In the Avventura’s newest installment, seven Lamborghini Huracan Evo supercars tore across the Lofoten archipelago high above the Arctic Circle. The islands, stitched by roads “floating” above water, are marked by scenic bridges, cliffs and mountains — these are some of the oldest rock formations in Europe. The place is nearly untouched, sculpted by nature rather than Caterpillars, with a landscape that alternates between icy heights and icy coastal plains. The tunnels cutting through the route only acted as loudspeaker baffles to the Huracan Evos’ soundtrack.

The herd of Huracans set off on its avventura from Harstad, a town connecting Norway to the archipelago, toward Henningsvar, a fishing village built on a group of small islands at the foot of a cliff hanging above the sea. Yes, it’s as precarious as it sounds, but the place is as picturesque — a world that almost touches the sea.


From there, the septet of Lamborghinis continued south, traversing local scenery studded with pyramid-shaped wooden racks used by locals to dry cod from February to June.
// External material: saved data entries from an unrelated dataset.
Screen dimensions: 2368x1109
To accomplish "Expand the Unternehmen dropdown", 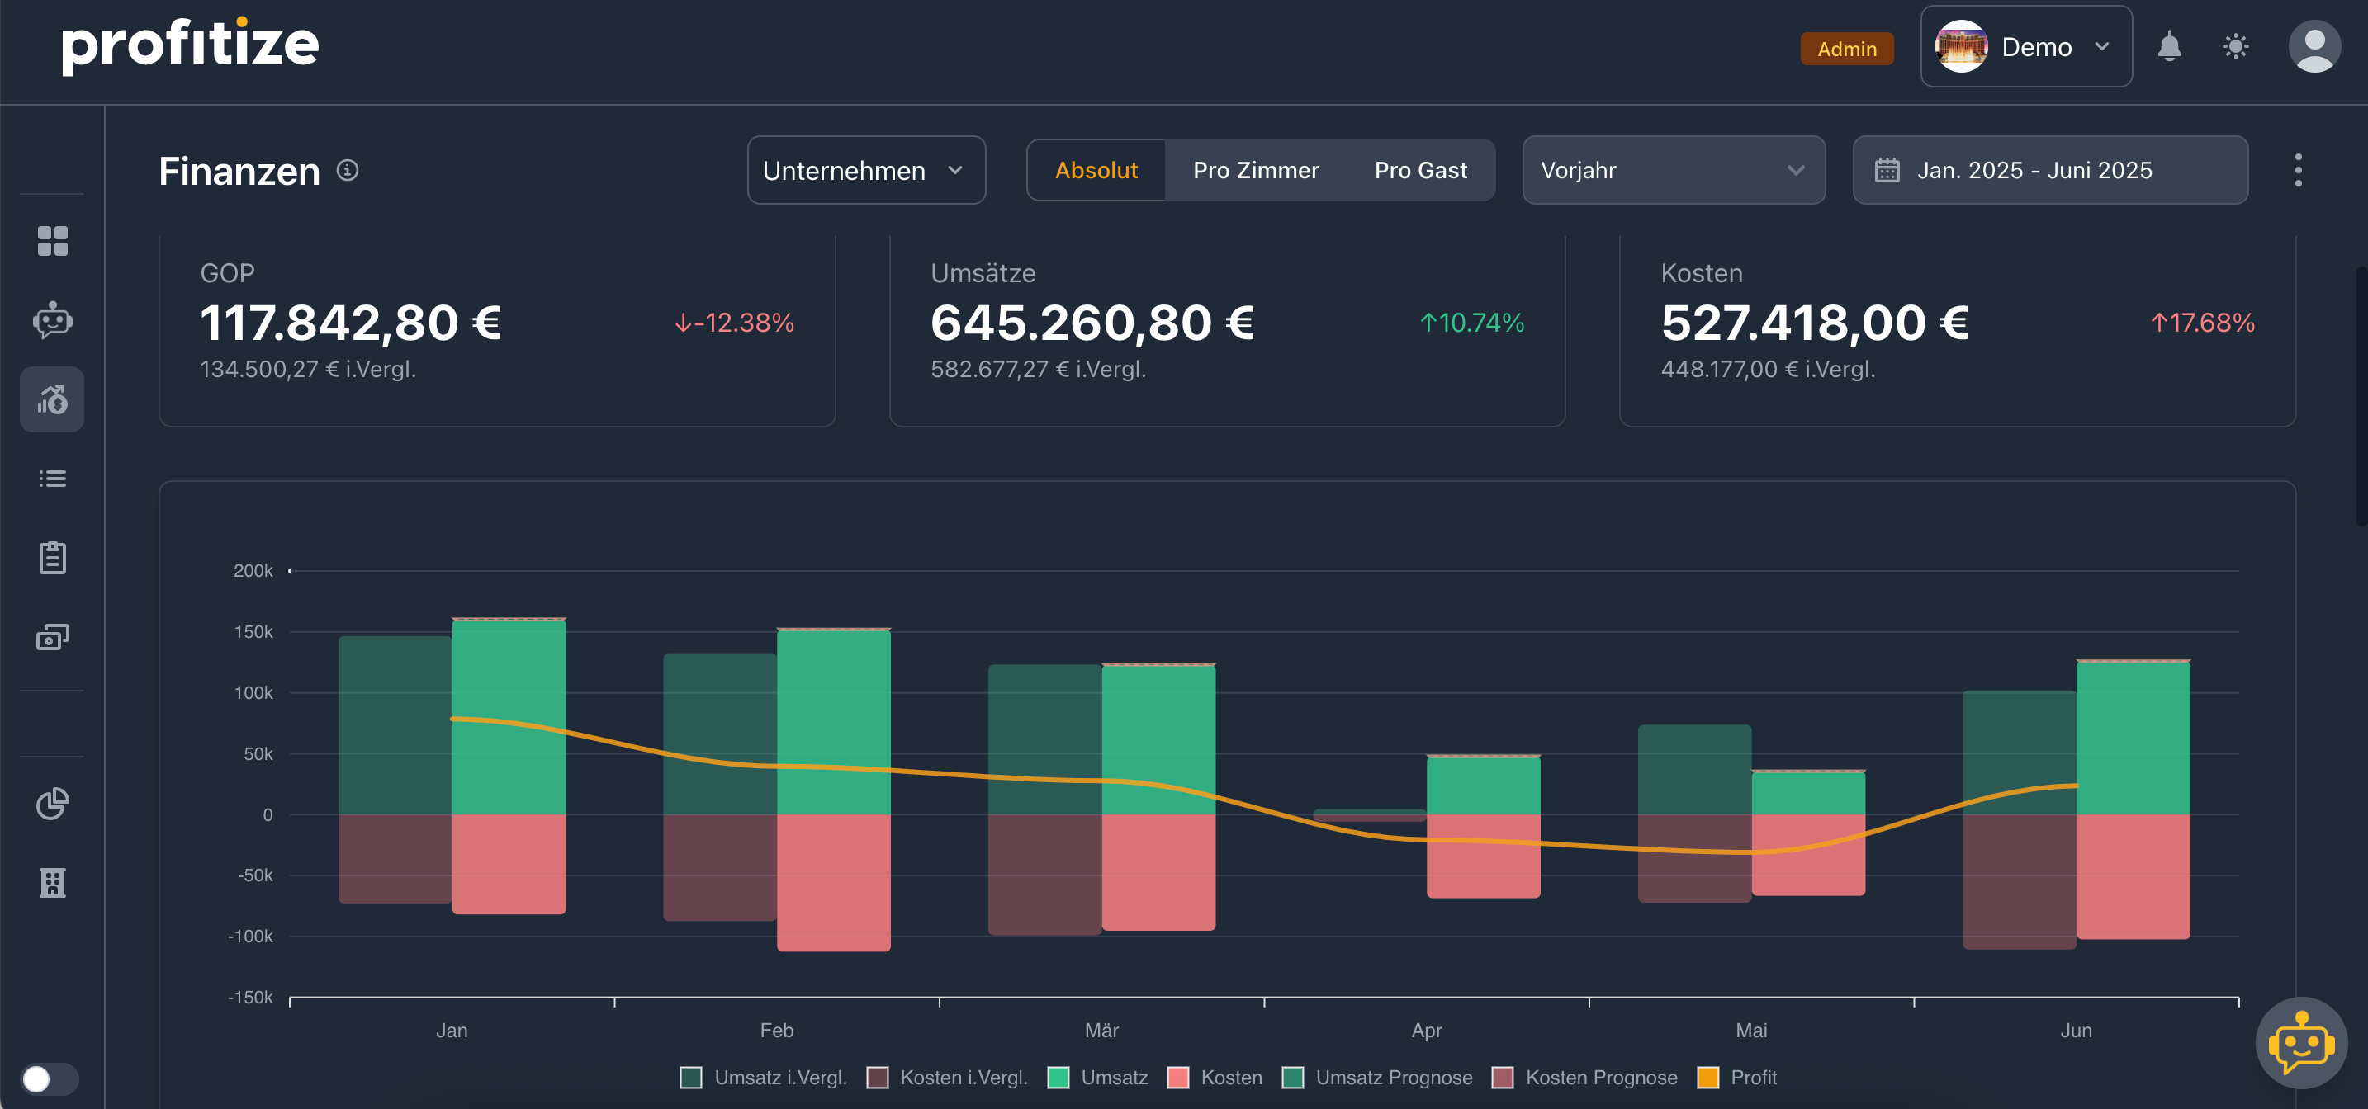I will [x=865, y=171].
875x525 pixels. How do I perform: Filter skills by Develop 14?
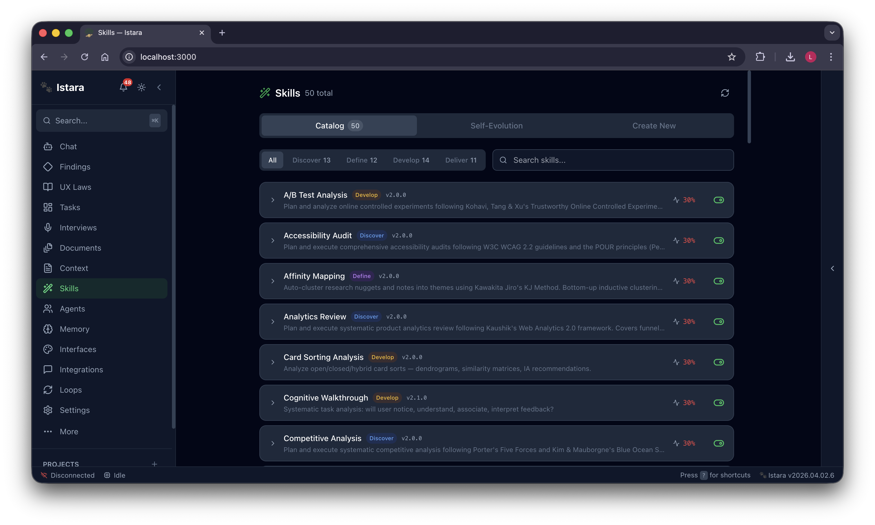pyautogui.click(x=411, y=160)
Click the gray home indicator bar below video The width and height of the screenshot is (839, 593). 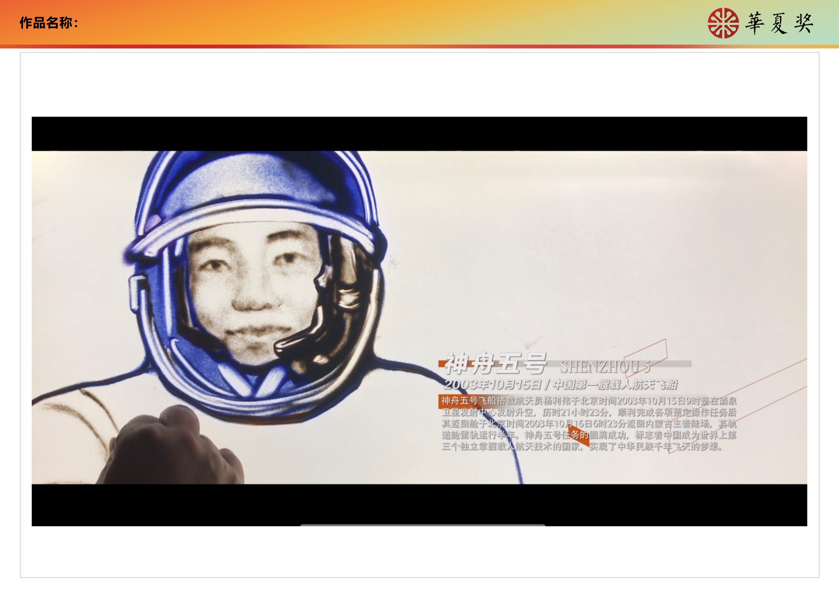[422, 525]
The trip’s first day ended in Nusfjord, one of the oldest and best-preserved fishing villages in Norway, known for its rorbus, the historic red dwellings built over the water where fishermen used to spend their time when they were not out to sea in their boats. Chances are, aquavit figured in these rorbus breaks.

The next day the Avventura turned toward the north, stopping in Ramberg on the island of Flakstadoya. Ramberg, almost surreally, actually has a white-sand beach and crystalline waters. If a palm tree could be made to droop over its waters, and if Norway can get sunshine that is even vaguely golden, the place could pass for as some tropical island.


Tracing winding coastal roads, the Huracan Evos traveled to Svolvar, known as the oldest town in the Arctic. It’s a bustling one, too, with 4,700 residents. Which is nearly 500 more than the horsepower produced by all seven Huracan Evos.

From Svolvar, the 630-kilometer Avventura looped back toward Harstad. But not before taking in the sights of the midnight sun from the summit of Mount Keipen. The Lamborghini Avventura really has a lot to live up to now.